İnsan deneyimi zamanı gelen bir düşünceden daha güçlü bir şey olmadığını kanıtlamıştır. Zamanı gelmek bir doğum olayıdır. Hiç bir doğum durdurulamaz. Ancak doğanın nasıl bir hayat yaşayacağı nasıl evrileceği toplumsal şartlara bağlıdır.
Dünyanın kendisi bir düşüncedir. Söz konusu yaradılışsa hayat ve evren bir düşünce ürünüdür. Düşünceyle değişirler. Bu anlamda düşünme bir eylem alanıdır. Eski düşüncelere göre kurulmuş bir düzenle yenisiyle kurulacak arasında sonsuz bir mücadele vardır. Devrim ve karşı-devrim; buyurganlık ve özgürlükçülük hep birer düşünce tarzıdır.

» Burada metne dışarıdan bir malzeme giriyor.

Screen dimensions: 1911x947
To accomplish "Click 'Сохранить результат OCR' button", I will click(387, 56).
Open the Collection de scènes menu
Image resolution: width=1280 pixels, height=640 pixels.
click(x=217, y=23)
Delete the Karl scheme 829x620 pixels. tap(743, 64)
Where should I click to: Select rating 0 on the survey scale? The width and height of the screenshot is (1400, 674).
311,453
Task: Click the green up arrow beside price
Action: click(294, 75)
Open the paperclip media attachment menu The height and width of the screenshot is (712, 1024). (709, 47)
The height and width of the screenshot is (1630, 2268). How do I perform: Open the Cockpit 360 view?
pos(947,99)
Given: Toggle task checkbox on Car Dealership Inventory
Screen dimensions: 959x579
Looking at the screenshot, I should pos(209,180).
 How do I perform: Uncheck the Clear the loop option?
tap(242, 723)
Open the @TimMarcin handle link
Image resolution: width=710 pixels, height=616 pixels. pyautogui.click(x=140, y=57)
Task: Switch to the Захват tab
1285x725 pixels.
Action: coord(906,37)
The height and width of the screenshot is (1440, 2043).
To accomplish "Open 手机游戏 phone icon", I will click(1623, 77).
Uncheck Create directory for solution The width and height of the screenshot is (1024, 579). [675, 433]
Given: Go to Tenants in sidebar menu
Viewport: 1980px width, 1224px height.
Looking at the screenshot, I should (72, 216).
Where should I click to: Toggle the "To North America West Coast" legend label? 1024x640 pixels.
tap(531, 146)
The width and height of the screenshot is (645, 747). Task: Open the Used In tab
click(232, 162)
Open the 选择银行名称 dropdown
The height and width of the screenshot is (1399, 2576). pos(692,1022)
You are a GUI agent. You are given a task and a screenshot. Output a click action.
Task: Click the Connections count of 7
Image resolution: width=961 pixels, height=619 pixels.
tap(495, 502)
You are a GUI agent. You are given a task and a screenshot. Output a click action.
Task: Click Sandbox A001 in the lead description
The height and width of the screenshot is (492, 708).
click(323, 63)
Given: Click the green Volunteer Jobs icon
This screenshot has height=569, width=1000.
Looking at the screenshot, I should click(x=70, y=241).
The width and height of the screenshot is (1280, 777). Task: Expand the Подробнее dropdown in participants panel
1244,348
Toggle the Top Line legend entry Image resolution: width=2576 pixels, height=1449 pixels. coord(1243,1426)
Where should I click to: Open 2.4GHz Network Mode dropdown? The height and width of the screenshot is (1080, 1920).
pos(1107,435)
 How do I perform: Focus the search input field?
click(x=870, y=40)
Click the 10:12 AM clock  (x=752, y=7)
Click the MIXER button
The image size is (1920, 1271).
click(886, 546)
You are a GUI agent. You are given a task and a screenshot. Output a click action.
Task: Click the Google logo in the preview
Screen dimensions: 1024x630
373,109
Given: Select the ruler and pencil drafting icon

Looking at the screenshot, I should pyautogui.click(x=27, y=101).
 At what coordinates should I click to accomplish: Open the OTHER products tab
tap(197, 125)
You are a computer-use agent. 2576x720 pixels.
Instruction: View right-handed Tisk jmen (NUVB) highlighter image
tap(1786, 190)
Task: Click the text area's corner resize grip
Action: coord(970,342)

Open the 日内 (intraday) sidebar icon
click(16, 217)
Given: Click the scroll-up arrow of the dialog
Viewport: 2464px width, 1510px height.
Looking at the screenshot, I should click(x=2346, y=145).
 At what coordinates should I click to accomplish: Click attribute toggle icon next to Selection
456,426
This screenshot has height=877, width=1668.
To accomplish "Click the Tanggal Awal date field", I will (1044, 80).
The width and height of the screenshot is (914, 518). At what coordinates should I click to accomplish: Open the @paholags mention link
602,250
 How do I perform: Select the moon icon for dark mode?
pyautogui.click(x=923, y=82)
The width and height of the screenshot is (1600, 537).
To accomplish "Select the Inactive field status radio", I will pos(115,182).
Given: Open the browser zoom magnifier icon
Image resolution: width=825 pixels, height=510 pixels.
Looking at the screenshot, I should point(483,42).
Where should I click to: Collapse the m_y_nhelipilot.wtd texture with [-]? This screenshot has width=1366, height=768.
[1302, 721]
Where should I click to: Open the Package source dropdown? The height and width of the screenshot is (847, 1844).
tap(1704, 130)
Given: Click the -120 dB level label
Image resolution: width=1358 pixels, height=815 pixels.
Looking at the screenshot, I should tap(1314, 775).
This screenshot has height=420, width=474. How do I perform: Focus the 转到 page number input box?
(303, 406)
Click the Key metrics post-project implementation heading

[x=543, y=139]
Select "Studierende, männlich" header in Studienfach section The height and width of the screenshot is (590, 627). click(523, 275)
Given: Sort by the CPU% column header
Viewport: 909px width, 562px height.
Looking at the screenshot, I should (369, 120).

Düşünmeden yapılanlar içgüdüseldir. Bütün hareket eden canlılar içgüdüyle donatılmışken sadece insan düşünme yetisine sahiptir: Hayatını kurabilsin ve yönetebilsin diye. Bu aynı zamanda düzen kurmaktır. Düzenin en geniş tanımlanmış biçimi uygarlıktır. Eğer bugün "başarısız devletler" diye bir kavram varsa çağdaş uygarlıkla eklemlenememiş veya bağını koparmış devletlerden söz ediyoruz. Onlar toplumlarının asgari ekonomik siyasi ve hukuki ihtiyaçlarını karşılayacak yetileri kalmamış veya olmayan devletlerdir.
Böyle devletlerde/toplumlarda düşünmek teşvik edilmez. Sürüden ayrılmanın tehlikeleri vurgulanır ve farklı düşünmek cezalandırılır. Teşvik edilen inanmak ve sürüye sadakattir. Günümüzde topluma hala bir sürü ve onu yönetmeye çobanlık olarak bakan insanların olması şaşırtıcıdır ama vardır.
Onlar için düşüncenin temeli olan merak sorgulama ve kuşku birer sapmadır. Düşünceyi ve düşünce eylemini yasaklayarak bu "sapkınlığı" durdurmak isterler. Yaptıklarıyla toplumlarını biraz daha uygarlıktan soyutlarlar.